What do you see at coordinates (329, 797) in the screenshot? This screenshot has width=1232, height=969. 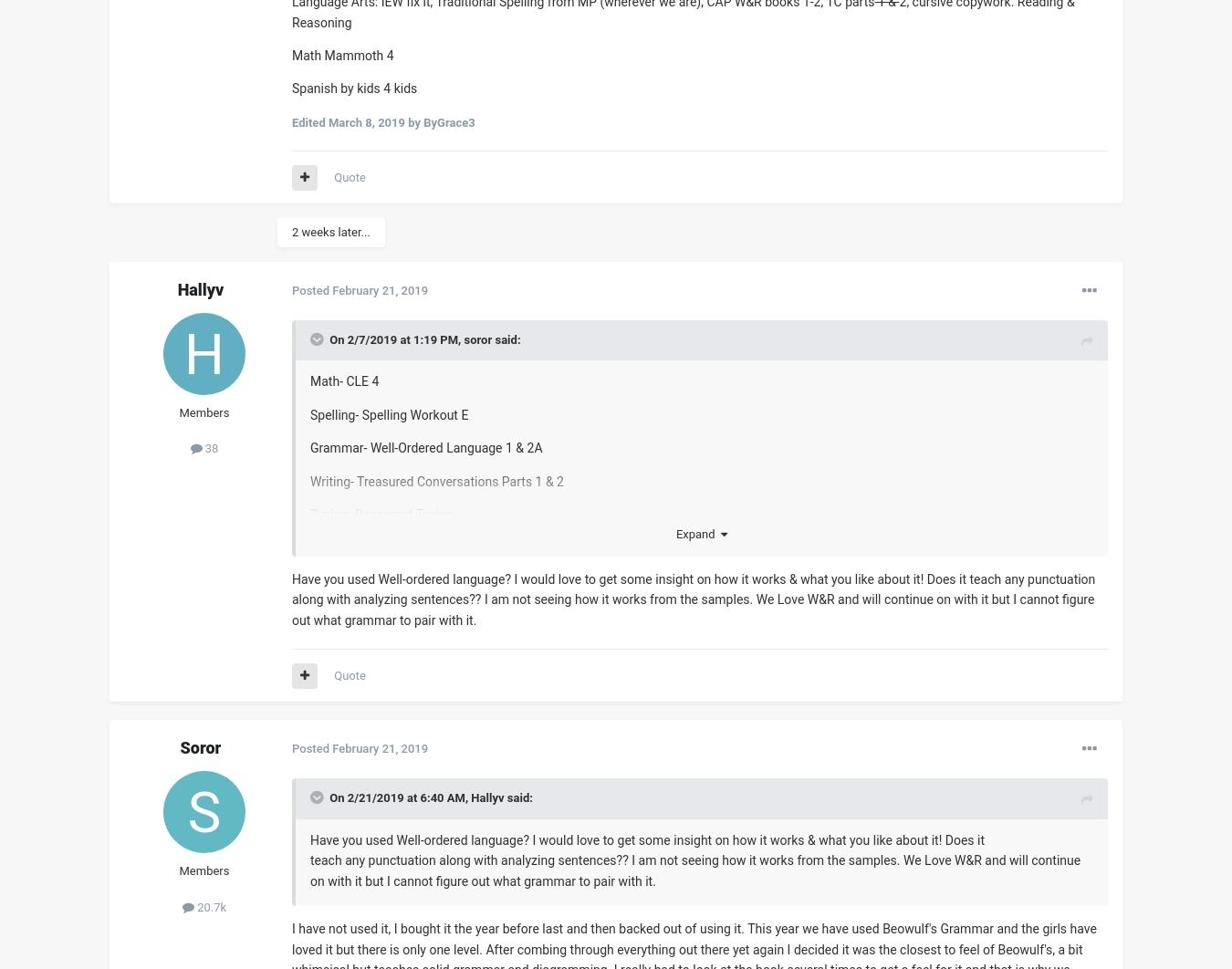 I see `'On 2/21/2019 at 6:40 AM,'` at bounding box center [329, 797].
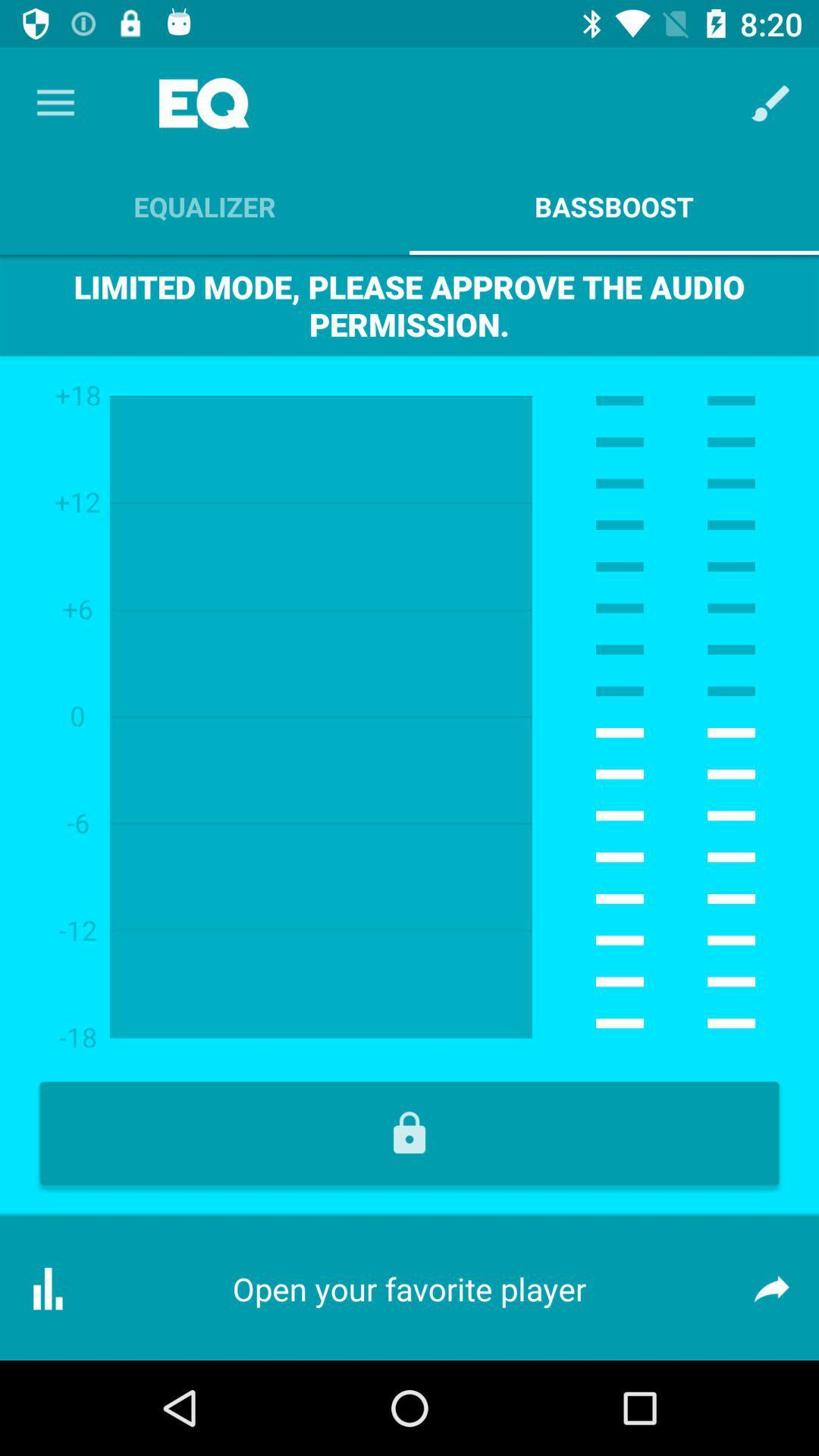  Describe the element at coordinates (410, 1133) in the screenshot. I see `lock symbol` at that location.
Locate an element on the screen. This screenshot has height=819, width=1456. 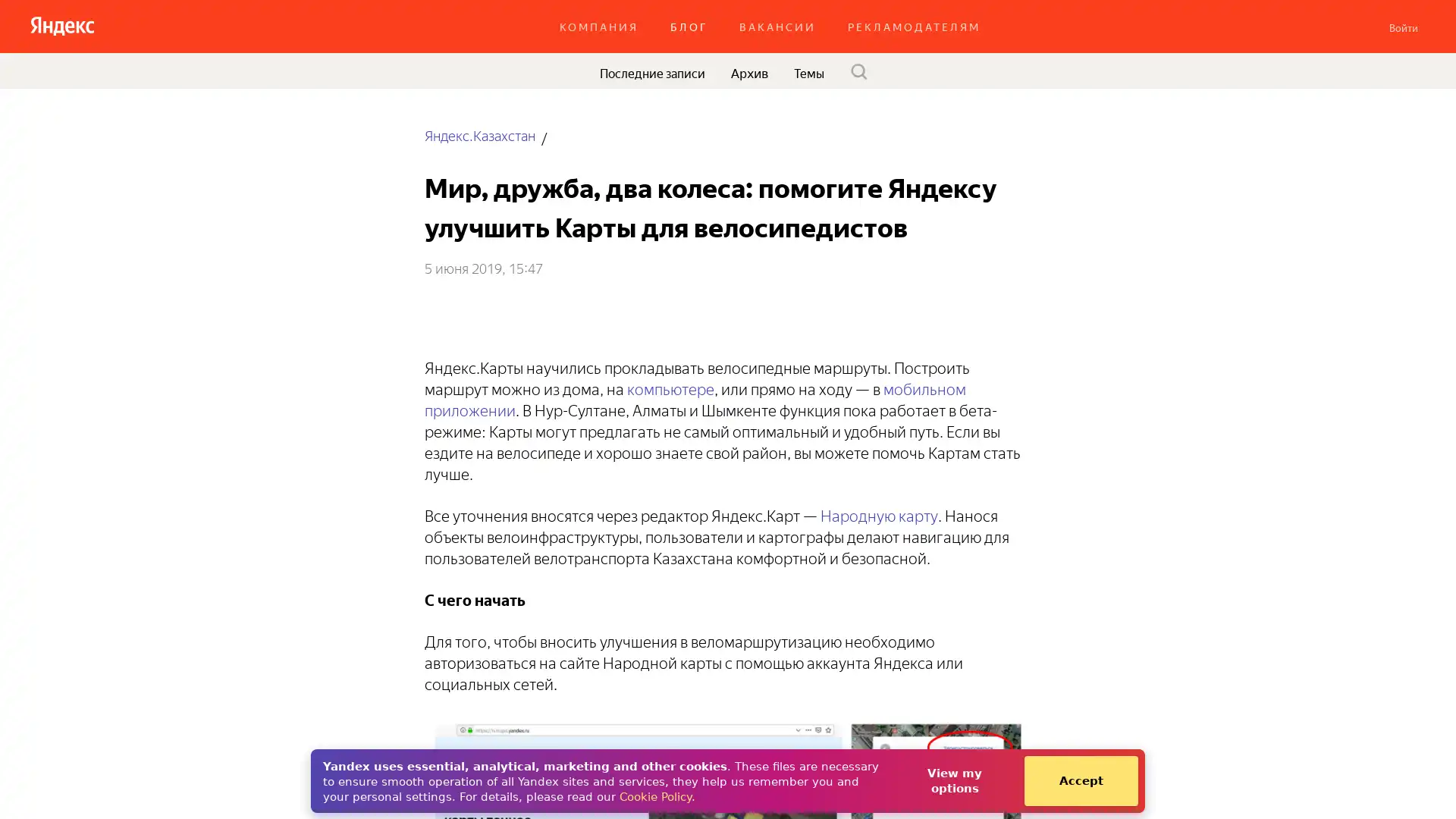
Accept is located at coordinates (1080, 780).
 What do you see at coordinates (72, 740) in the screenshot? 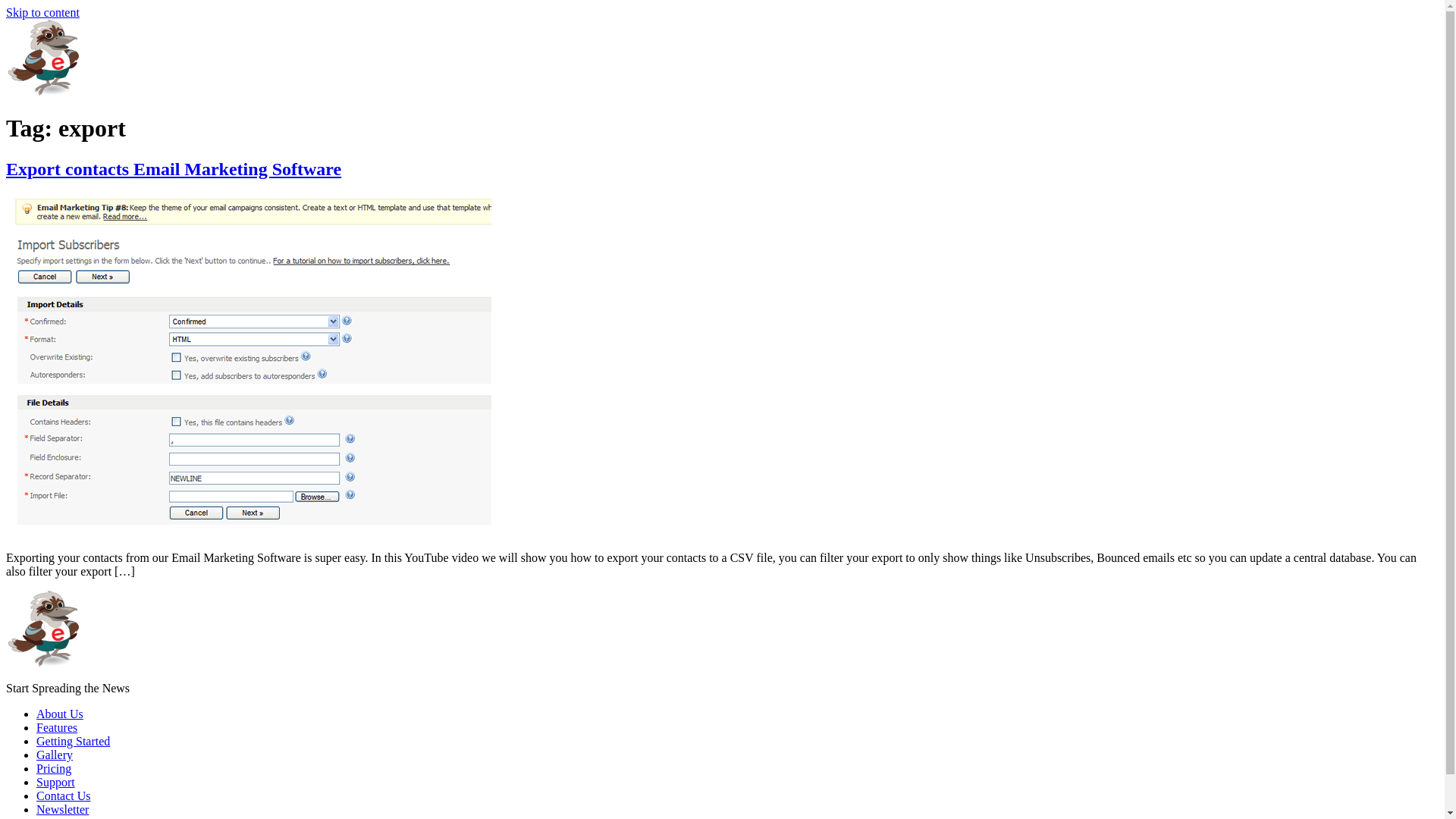
I see `'Getting Started'` at bounding box center [72, 740].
☆ ☆ ☆ ☆
§ EXERCISE: Rewrite the items from the line containing "Locate an element" through the end of the items, replacing "screenshot" with "image" and keeping everything else the same. Leave the pictures out of your answer.

§ TASK SOLUTION:
Locate an element on the screen. This image has height=819, width=1456. 
Accept is located at coordinates (1080, 780).
 What do you see at coordinates (72, 740) in the image? 
I see `'Getting Started'` at bounding box center [72, 740].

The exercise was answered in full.